Sunday, April 12, 2026

Watching TV and Reading

Netflix: A History of the New Yorker Magazine 

Watching a documentary about the famous New Yorker magazine.
It brought back memories of reading it since I was in college.
I haven’t read it recently as much as I used to. Maybe start again?

Reading This Week


Concentrating on this book seemed very challenging as I read it, because the authors range widely through history. The seven cheap things are: “nature, money, work, care, food, energy, and lives.” (p. 7) The time frame is the last several hundred years. The geographic extent of the phenomena that the authors cover is also broad: “although Europe features in it, capitalism’s story isn’t a Eurocentric one. The rise of capitalism integrated life and power from Potosí to Manila, from Goa to Amsterdam.” (p. 90) I’ve tried to select some quotes to capture some of the key points of the book, though I admit that I’m very challenged by reading it, and I might not understand it very well.
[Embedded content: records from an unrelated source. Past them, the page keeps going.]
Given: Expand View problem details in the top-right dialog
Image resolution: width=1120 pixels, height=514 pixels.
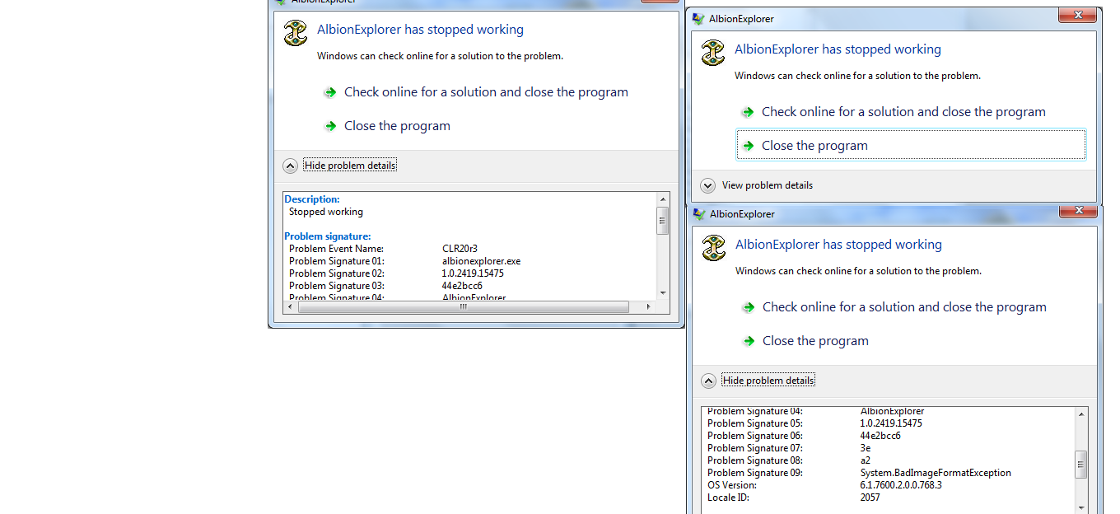Looking at the screenshot, I should point(707,185).
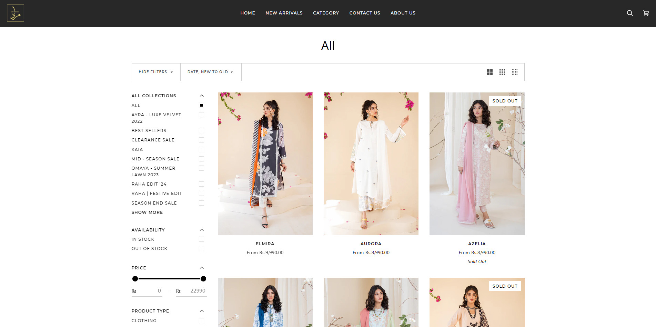Screen dimensions: 656x327
Task: Open the Elmira product thumbnail
Action: 265,164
Cheap money is at the heart of history, say the authors: “Although, as Benjamin Franklin wrote in 1789, ‘in this world nothing can be said to be certain, except death and taxes,’ cheap money links the two. The modern art of war became a way to turn gold and blood into capital.” (p. 80)
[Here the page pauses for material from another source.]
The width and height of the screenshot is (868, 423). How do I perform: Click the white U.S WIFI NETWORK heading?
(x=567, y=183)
The authors think in terms of categories of people, mainly binary categories that defined humanity and all its activities: “At the origins of capitalism, strategies used to corral Indigenous Peoples into the pen of Nature were also used to create and manage a category of humans who would perform unpaid care work: women. Human bodies were forced, sometimes medically and always juridically, into one of two inescapable categories: man and woman. The resulting entangled binaries—of Society-Nature, Man-Woman, and paid work–unpaid work—have left us with a way of thinking that has committed humans in capitalism’s world-ecology to making spectacular oversights: we continue to think of ‘real work’ solely as wage work and forget the care work that makes it all possible.” (p. 116)

Food to feed the people who did the work is another important consideration: “Cheap food is ‘cheap’ in a specific sense: more calories produced with less average labor time in the commodity system.” (p. 143) Through cheap food, societies succeed. Hunger in contrast “began to matter politically only when the poor came to the cities and translated it into anger, and thence potentially into insurrection and a challenge to the rule of cheap nature.” (p. 149) However, “cheap food regimes … guarantee neither that people are fed nor that they are fed well—as the global persistence of diet-related ill health and malnutrition can attest.” (p. 158)
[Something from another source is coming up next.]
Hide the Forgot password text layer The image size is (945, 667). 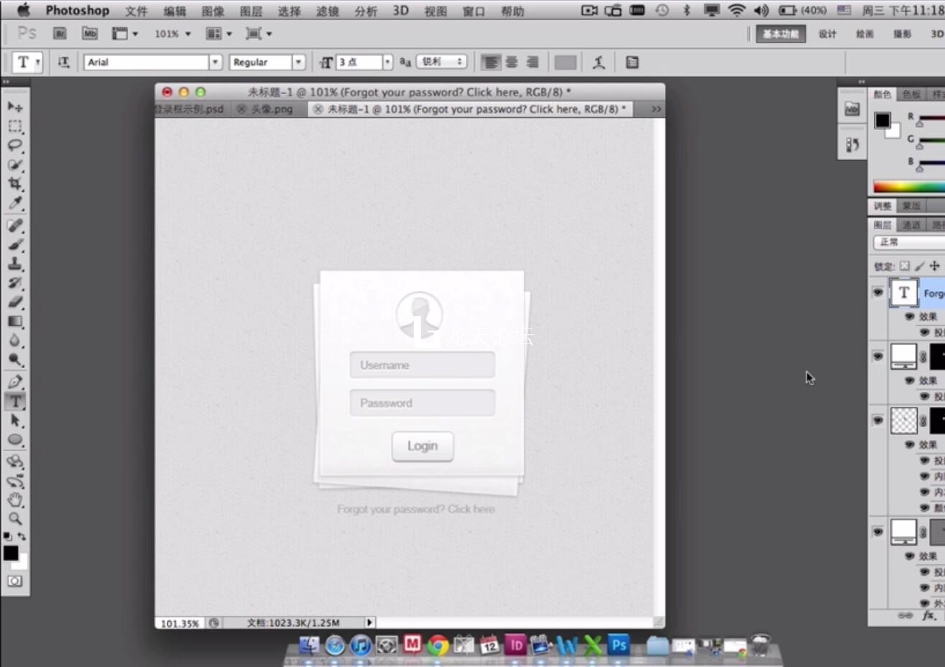pyautogui.click(x=878, y=293)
“Capitalism may have claimed the New World with guns, germs, and steel, but the New World’s order was kept through race, police, and profits. …  Capitalism’s ecology has shaped the modern nation-state and vice versa, through the colonial frontier, through the interactions between early capitalists and ‘savages,’ and through the technologies of communication that capitalism fostered at its inception.” (p. 180-181)

All in all, I’m overwhelmed by the enormous amount of detail in this book. Do I really understand it?